Governors Appointed for Loyalty and Votes

Since acquiring the power to appoint and remove governors two years ago, President Vladimir Putin has avoided a major shake-up, allowing most regional leaders to hang on to their jobs.

The terms of 23 governors came to an end in 2005, and another 21 asked for the president's backing before their terms had expired. Putin reappointed the overwhelming majority of them. Last year, the president retained six regional leaders and replaced three.

Putin seems to have been guided in his personnel decisions by a desire to minimize the negative consequences of a change in leadership for the Kremlin. "When it comes to replacing governors, the most important thing for the Kremlin is not to make the situation any worse," said Rostislav Turovsky, a regional analyst with the Center for Political Technologies.

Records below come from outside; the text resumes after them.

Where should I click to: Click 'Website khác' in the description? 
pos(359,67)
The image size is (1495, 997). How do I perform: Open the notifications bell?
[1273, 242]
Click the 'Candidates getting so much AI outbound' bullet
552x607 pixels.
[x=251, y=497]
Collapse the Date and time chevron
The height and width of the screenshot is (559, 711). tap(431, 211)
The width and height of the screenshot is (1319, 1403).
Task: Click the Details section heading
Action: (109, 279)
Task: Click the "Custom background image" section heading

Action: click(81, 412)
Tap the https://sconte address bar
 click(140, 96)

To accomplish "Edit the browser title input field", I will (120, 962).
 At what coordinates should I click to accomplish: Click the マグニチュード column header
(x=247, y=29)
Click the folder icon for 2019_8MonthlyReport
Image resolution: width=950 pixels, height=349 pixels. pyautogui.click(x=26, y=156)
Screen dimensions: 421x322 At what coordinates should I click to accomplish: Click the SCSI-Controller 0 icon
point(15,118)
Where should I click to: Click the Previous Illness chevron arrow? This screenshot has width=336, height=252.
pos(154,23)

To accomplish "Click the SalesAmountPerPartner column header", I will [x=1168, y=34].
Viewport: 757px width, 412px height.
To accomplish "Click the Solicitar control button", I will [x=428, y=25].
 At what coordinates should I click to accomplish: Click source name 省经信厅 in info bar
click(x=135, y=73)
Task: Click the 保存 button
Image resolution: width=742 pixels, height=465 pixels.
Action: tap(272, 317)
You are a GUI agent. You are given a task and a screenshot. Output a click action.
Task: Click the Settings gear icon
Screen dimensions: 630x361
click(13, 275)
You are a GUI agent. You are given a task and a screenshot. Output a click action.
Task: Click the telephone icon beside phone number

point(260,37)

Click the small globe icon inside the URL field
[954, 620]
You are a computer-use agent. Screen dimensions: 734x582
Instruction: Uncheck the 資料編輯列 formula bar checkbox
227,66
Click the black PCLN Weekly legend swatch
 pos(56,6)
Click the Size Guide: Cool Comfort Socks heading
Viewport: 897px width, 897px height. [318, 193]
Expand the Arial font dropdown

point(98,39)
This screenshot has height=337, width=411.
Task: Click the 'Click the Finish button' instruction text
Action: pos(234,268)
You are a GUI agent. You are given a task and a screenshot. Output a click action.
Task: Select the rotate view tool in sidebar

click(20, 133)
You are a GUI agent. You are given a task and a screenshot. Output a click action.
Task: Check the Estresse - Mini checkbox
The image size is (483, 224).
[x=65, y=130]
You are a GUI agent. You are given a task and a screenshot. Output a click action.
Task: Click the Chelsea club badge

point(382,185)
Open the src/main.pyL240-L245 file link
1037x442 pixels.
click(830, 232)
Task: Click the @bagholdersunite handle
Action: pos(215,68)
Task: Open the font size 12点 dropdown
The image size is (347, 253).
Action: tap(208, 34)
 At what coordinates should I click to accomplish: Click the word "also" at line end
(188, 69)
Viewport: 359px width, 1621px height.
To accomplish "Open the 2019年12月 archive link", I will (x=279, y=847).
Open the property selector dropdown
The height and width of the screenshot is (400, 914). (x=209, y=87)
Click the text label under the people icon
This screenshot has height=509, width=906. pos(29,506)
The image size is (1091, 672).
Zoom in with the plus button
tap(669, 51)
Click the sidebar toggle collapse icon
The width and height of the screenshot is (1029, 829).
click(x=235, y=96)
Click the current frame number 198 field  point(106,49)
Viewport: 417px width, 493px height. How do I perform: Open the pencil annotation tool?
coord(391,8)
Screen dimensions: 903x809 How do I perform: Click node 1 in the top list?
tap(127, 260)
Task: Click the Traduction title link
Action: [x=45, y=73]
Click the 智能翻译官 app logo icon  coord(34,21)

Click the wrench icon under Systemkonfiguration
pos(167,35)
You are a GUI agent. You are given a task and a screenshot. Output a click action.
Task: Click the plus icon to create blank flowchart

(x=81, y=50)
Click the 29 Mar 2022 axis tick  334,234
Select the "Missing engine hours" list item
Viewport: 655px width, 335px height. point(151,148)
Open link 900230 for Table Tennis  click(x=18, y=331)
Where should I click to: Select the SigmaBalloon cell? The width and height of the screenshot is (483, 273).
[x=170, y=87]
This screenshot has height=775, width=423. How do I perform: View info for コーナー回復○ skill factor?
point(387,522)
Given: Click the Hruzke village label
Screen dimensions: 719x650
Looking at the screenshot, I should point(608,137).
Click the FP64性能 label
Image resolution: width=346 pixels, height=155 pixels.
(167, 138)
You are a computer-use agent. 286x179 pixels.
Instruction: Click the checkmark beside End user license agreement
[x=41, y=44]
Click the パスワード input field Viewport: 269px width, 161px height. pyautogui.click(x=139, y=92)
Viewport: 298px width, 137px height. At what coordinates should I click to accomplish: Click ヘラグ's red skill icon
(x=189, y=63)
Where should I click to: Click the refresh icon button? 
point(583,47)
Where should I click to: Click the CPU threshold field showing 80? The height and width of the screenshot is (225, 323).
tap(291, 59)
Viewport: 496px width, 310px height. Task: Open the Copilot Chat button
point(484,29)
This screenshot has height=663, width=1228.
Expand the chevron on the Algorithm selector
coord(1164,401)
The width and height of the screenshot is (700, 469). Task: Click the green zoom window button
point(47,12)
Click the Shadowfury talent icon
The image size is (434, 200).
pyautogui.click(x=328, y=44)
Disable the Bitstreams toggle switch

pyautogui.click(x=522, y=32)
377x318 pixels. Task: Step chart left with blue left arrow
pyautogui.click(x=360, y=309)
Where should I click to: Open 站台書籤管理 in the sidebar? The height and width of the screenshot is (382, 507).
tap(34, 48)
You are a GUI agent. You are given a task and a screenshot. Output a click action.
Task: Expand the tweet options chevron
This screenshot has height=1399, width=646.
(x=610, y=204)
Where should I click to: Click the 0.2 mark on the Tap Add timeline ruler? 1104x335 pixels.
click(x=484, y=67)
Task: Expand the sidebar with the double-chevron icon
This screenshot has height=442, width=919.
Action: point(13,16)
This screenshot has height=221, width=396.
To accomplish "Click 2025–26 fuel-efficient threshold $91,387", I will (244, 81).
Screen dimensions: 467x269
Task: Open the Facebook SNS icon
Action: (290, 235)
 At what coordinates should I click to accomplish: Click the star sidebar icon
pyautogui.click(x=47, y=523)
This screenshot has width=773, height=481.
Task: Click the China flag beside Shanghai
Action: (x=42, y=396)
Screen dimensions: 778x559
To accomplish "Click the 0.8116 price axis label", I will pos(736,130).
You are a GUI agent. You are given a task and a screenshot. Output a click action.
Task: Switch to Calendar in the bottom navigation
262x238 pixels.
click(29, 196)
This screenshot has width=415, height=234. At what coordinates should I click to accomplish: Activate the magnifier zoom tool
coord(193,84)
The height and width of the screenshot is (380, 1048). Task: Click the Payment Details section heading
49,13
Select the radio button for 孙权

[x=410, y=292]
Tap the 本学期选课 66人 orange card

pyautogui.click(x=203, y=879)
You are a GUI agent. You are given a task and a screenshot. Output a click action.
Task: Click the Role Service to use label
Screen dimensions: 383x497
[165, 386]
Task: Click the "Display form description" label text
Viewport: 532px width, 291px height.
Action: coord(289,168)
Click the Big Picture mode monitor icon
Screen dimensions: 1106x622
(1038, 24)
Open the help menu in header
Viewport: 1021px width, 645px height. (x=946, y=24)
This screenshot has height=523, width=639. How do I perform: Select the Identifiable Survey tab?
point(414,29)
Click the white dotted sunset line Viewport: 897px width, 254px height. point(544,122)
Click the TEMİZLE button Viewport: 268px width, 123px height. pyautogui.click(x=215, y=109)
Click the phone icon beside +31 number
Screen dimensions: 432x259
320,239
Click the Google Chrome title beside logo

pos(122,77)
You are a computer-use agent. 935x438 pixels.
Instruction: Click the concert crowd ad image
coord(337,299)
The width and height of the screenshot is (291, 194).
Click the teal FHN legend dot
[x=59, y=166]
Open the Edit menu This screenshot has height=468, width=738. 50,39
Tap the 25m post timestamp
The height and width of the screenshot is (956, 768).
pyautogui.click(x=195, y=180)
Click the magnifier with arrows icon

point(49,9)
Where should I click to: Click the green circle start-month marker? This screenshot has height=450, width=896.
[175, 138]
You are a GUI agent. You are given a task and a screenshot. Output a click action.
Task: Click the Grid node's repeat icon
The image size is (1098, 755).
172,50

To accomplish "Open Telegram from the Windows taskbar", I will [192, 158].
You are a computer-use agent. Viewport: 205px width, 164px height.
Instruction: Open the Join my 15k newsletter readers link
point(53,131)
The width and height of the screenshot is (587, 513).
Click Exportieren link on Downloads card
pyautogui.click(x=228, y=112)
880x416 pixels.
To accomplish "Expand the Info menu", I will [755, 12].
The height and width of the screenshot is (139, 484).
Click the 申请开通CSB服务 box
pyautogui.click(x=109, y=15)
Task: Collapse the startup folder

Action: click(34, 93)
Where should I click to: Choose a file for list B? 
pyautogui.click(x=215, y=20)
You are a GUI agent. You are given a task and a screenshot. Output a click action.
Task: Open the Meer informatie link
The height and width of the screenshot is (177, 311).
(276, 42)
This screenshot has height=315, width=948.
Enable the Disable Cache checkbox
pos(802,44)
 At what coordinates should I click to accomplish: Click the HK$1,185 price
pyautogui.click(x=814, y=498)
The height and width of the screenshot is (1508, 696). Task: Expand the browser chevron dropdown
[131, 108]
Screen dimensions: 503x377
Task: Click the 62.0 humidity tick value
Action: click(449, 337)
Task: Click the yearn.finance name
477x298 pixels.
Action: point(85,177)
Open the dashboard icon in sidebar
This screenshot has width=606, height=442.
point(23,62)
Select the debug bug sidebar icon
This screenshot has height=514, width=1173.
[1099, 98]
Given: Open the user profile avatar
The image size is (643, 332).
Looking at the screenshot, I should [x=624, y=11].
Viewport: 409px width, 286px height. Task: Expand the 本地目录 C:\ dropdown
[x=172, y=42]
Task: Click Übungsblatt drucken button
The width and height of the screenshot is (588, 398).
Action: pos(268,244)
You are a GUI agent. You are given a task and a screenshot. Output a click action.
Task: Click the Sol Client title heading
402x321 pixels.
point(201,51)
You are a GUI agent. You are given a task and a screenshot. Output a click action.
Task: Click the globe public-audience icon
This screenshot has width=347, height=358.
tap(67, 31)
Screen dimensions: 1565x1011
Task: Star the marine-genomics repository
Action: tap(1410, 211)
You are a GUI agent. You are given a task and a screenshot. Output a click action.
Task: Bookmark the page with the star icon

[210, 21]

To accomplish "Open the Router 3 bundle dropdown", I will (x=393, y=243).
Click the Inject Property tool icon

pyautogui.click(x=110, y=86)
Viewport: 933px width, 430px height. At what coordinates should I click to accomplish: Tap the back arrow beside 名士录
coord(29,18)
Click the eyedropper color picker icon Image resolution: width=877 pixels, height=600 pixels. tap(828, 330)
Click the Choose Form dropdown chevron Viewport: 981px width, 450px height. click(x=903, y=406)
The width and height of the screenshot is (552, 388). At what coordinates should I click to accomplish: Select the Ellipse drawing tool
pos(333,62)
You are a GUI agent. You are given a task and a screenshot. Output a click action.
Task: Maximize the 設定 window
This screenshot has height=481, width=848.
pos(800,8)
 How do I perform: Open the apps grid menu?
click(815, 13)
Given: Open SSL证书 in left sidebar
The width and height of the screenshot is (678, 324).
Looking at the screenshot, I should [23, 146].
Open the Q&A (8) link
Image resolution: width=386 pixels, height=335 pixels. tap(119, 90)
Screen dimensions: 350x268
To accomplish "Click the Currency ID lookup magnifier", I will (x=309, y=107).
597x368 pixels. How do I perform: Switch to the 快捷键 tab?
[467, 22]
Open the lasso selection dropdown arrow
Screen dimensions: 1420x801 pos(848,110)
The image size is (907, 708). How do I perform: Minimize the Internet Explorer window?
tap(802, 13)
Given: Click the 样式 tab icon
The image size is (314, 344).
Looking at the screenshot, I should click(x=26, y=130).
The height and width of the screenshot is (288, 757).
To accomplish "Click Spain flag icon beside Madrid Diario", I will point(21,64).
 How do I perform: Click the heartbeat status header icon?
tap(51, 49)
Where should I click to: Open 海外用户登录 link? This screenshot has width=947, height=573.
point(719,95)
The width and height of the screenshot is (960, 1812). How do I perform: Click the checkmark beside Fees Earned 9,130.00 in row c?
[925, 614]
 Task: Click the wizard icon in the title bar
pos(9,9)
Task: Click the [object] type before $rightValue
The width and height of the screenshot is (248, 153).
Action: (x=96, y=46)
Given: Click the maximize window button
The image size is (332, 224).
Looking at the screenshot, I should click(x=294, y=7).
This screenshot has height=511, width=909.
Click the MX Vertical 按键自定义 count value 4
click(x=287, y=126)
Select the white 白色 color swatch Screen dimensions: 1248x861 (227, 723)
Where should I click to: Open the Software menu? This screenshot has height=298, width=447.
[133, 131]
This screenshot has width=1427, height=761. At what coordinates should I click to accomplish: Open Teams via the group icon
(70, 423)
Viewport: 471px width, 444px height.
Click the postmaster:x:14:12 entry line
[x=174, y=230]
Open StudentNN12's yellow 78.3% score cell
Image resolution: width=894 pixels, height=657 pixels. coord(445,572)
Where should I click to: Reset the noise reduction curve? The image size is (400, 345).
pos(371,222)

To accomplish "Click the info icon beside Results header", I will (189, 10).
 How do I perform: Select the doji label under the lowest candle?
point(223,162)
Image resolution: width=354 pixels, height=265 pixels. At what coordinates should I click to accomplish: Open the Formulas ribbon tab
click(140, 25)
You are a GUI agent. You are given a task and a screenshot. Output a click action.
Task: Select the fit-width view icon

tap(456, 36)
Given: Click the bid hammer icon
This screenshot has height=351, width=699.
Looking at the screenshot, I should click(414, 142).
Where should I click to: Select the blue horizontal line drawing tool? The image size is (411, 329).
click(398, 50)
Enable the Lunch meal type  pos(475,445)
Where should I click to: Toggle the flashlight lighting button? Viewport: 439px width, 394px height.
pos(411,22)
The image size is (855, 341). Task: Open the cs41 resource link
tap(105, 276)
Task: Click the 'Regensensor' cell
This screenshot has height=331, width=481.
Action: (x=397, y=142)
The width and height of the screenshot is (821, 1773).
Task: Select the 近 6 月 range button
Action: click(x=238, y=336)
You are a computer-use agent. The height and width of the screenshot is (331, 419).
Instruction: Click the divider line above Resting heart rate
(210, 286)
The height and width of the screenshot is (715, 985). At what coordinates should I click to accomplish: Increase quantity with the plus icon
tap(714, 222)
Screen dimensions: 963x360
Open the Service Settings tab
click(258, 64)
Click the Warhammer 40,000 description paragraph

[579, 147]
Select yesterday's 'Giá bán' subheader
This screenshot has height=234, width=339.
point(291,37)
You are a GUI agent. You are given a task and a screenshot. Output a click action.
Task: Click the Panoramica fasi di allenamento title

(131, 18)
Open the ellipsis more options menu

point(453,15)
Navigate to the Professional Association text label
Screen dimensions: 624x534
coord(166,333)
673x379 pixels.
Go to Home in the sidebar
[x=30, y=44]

The logic behind this policy is familiar from any large bureaucracy, where loyalty to superiors and the willingness to follow orders are the most important qualities for employees eager to keep their jobs.

In Putin's so-called power vertical, this means governors are expected to mobilize regional elites to carry out the Kremlin's major initiatives, such as the merger of regions, and to ensure victory for United Russia at the polls.

"In deciding the fate of a governor, the Kremlin looks at how effective he or she was in implementing its initiatives," said Nikolai Petrov of the Moscow Carnegie Center. "If he proved a bad manager, he won't be in demand during the critical upcoming election cycle."

Two of the five governors whose terms expire in 2007 are likely to be sent packing by the president. Two more should return for another term. The unknown in this equation is Mayor Yury Luzhkov, analysts of regional politics say.

Luzhkov has run Moscow -- the most populous region in the country -- since 1992, and remains extremely popular with city residents. His current term ends in December, just as voters go the the polls in the State Duma election.

Replacing Luzhkov against his will could backfire by turning voters against the Kremlin's candidates.

"If Luzhkov wants to stay on, Putin will not object," Turovsky said.

Luzhkov, 70, said publicly several times last year that he would not seek another term in office.

It is possible that Luzhkov would be allowed to remain in power through the presidential election in March 2008, and then be replaced by the new president, Petrov said.

Sherig-Ool Oorzhak, president of the republic of Tuva, and Buryat leader Leonid Potapov are the most likely candidates for the ax in 2007, analysts say.

Oorzhak, who headed the United Russia ticket in last October's regional parliamentary election, vowed to deliver at least 80 percent of the vote. The party managed just 46 percent, however, embarrassing party leaders in Moscow who had promised to sweep that round of regional elections.

This setback demonstrated to the Kremlin that Oorzhak was incapable of mobilizing local elites -- the minimum job requirement set by the Kremlin, said Alexei Titkov, an analyst with the Institute of Regional Politics.

In the republic of Buryatia, Potapov either could not or chose not to quell ethnic Buryat resistance to the Kremlin's plan to merge the Ust-Ordynsky Buryatsky autonomous district with the Irkutsk region in 2006, as well as the proposed merger this year of the Aginsk Buryatsky autonomous district with the Chita region.

Potapov will be 72 by the time his current term ends in July, providing another strong argument for his replacement, Titkov said.

"When governors were directly elected, age was not an important factor. The Kremlin, by contrast, has restored bureaucratic logic to the process, including bidding farewell to public servants when they hit 65," he said.

Analysts agreed that two other governors -- Alexander Khloponin in the Krasnoyarsk region and Ivan Malakhov in the Sakhalin region -- could well be appointed to another term.

Putin may also have to decide this year whether to require Roman Abramovich to stay on as governor of the Chukotka autonomous district. Abramovich reportedly submitted his resignation to the president last December, but no reaction has followed.